Hi -

On 2015-11-13 at 19:54 "'Davide Libenzi' via Akaros"
<[email protected]> wrote:
> Coming to error(), should I always waserror() in my code, even if I
> have nothing to be undone?
> Because, that kinda defeats the exception-look-alike error model.

I think no.  You only need a waserror if you need to cleanup if a
function you call throws.  If you have nothing to cleanup or if you
know that you don't call something that might throw, then you don't
need a waserror block.

> circular_buffer_write already has the comments in its body, which
> describes the operation.
> Adding some more to the skip API.

What I was getting at is that if someone looks at the code for
circular_buffer.h or circular_buffer.c, they won't know what it does
without looking into the code.  This makes it more difficult to use.

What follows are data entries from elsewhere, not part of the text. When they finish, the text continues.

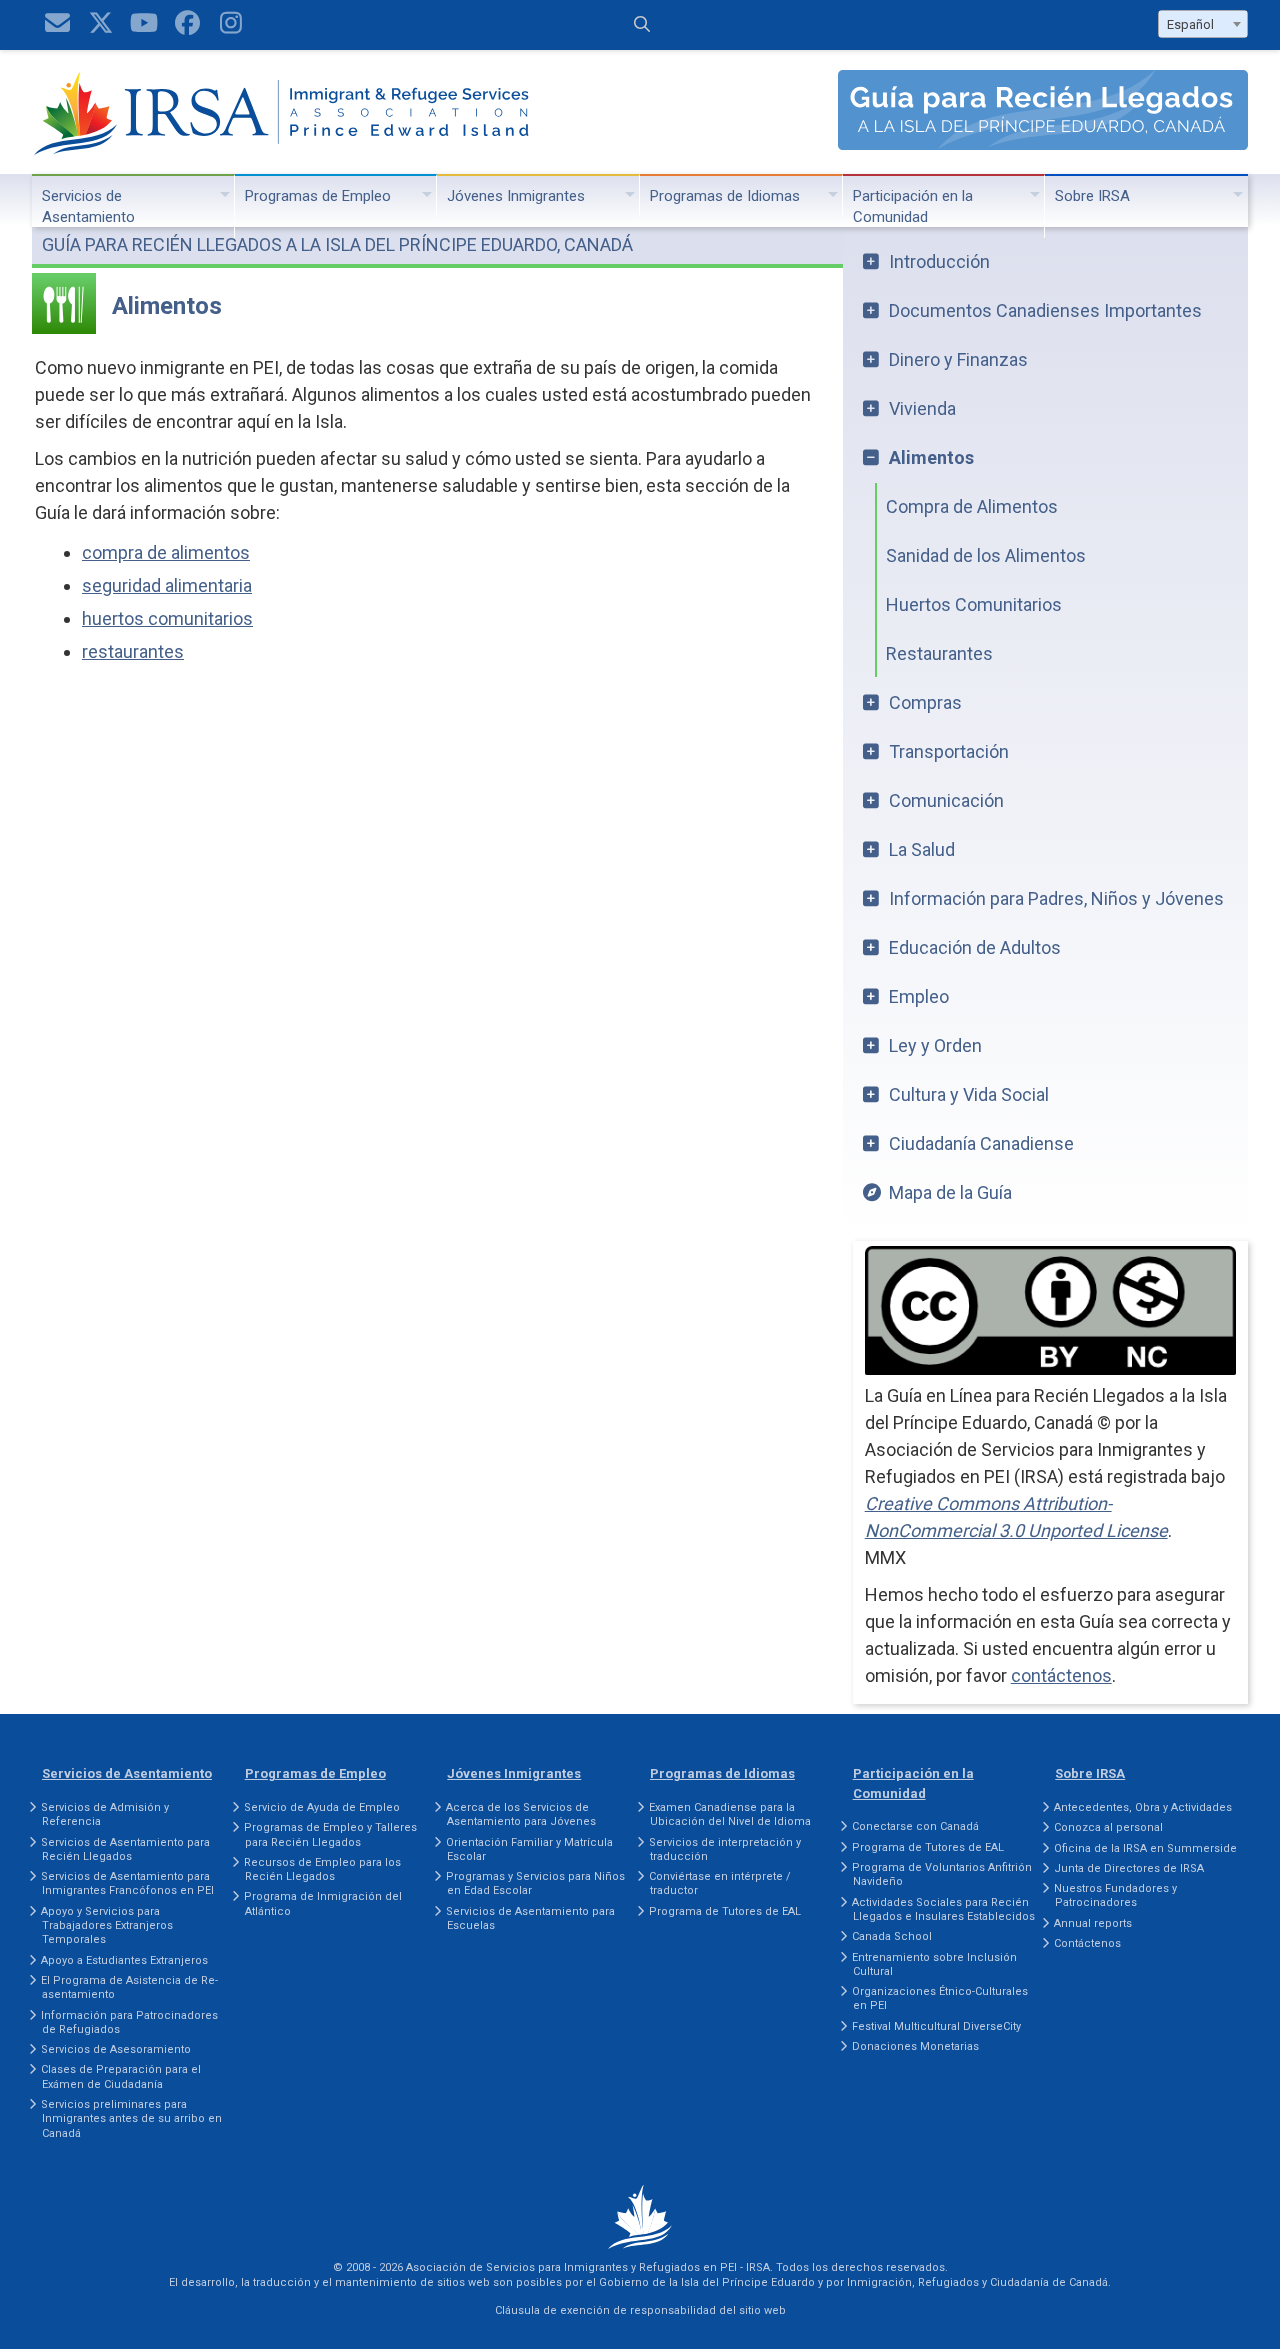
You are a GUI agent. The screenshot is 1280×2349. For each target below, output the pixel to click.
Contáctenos (1087, 1943)
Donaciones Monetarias (915, 2046)
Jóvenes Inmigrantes (516, 196)
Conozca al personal (1108, 1827)
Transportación (949, 751)
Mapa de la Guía (950, 1192)
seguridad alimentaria (167, 585)
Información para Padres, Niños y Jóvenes (1056, 898)
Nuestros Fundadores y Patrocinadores (1115, 1895)
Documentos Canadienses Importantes (1045, 310)
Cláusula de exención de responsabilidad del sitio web (640, 2310)
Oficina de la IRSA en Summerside (1145, 1848)
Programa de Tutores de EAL (725, 1911)
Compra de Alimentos (972, 506)
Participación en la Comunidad (913, 206)
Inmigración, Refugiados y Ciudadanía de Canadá (977, 2282)
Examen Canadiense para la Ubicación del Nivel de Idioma (730, 1814)
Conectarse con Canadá (915, 1826)
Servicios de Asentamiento (88, 206)
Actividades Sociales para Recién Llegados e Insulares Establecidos (943, 1909)
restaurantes (133, 651)
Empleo (919, 996)
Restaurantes (939, 653)
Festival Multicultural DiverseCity (936, 2026)
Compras (925, 702)
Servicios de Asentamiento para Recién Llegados (125, 1849)
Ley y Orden (935, 1045)
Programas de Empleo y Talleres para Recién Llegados (330, 1834)
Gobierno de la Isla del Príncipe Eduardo (707, 2282)
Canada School (892, 1936)
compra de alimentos (166, 552)
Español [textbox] (1190, 24)
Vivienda (922, 408)
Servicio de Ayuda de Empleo (322, 1807)
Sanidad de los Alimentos (986, 555)
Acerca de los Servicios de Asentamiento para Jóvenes (521, 1814)
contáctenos (1061, 1675)
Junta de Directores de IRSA (1129, 1868)
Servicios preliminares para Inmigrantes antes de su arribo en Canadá (131, 2119)
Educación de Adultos (975, 947)
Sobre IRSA (1092, 196)
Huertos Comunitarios (974, 604)
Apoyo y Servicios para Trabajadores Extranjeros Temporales (107, 1926)
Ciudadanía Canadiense (981, 1143)
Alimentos (931, 457)
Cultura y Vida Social (969, 1094)
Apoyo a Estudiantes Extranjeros (124, 1960)
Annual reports (1093, 1923)
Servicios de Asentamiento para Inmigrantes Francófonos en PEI (127, 1883)
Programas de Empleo (318, 196)
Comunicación (946, 800)
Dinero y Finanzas (958, 359)
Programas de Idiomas (725, 196)
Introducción (939, 261)
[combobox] (1203, 24)
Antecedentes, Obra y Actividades (1143, 1807)
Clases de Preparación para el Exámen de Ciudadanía (121, 2076)
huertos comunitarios (167, 618)
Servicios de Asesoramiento (116, 2049)
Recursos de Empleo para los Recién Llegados (322, 1869)
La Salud (922, 849)
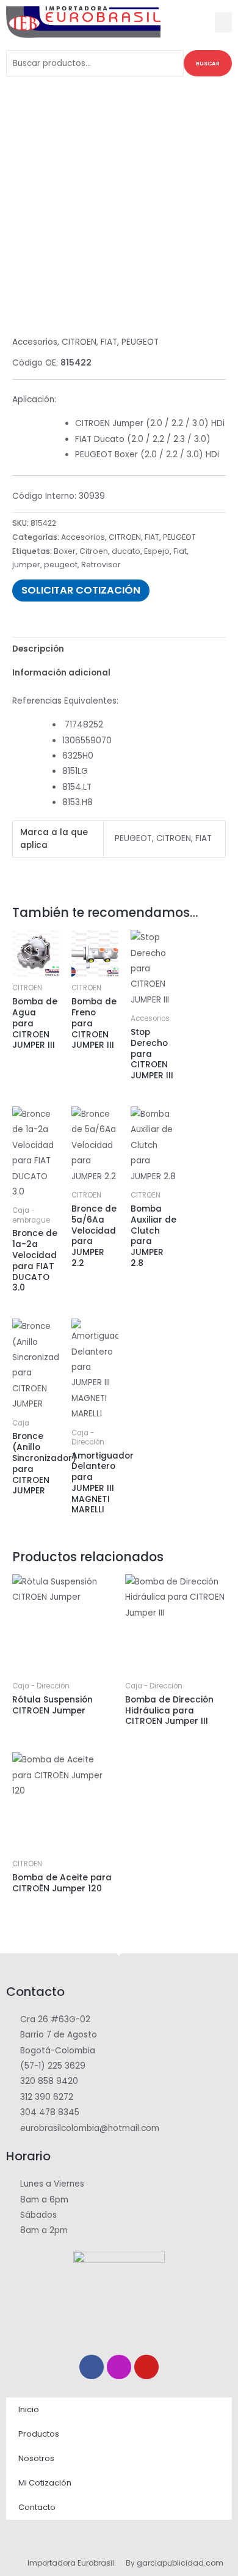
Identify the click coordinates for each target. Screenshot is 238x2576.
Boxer (65, 551)
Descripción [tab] (38, 649)
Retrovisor (101, 564)
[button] (223, 22)
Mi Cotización (44, 2483)
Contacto (37, 2507)
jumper (26, 564)
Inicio (28, 2409)
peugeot (61, 564)
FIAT (109, 342)
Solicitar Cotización (80, 590)
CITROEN (79, 342)
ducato (126, 551)
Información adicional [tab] (61, 673)
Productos (38, 2434)
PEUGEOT (140, 342)
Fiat (180, 551)
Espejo (157, 551)
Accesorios (34, 342)
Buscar (208, 63)
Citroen (93, 551)
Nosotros (36, 2458)
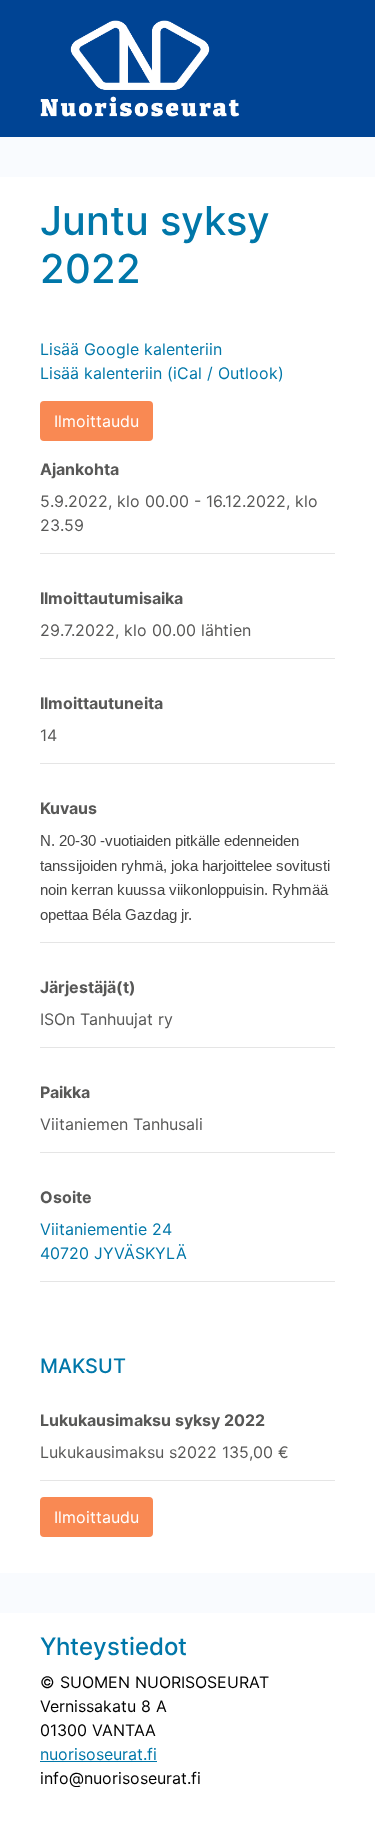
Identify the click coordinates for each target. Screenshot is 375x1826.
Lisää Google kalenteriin (131, 349)
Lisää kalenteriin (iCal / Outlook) (162, 373)
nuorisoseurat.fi (98, 1754)
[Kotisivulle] (140, 67)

Compare that to kern/include/trace.h, which has a bit of an explanation
and tells people how to use it.

> I added two commits (WIP:PROFILER and WIP:KPROF) at the end of the
> stream, which did not squash in the proper place yet.
> Take a look. I really do not like the idea of having resources left
> allocated when the functionalities are not used.

It seems okay.  I understand the desire to free unused resources, but
the tradeoff is complexity and possible bugs.  I don't know that a
small amount of RAM is worth that.  But we'll see how this works out. =)

Anyway, once you squash those last two commits or do any other stuff,
let me know and I'll merge your latest.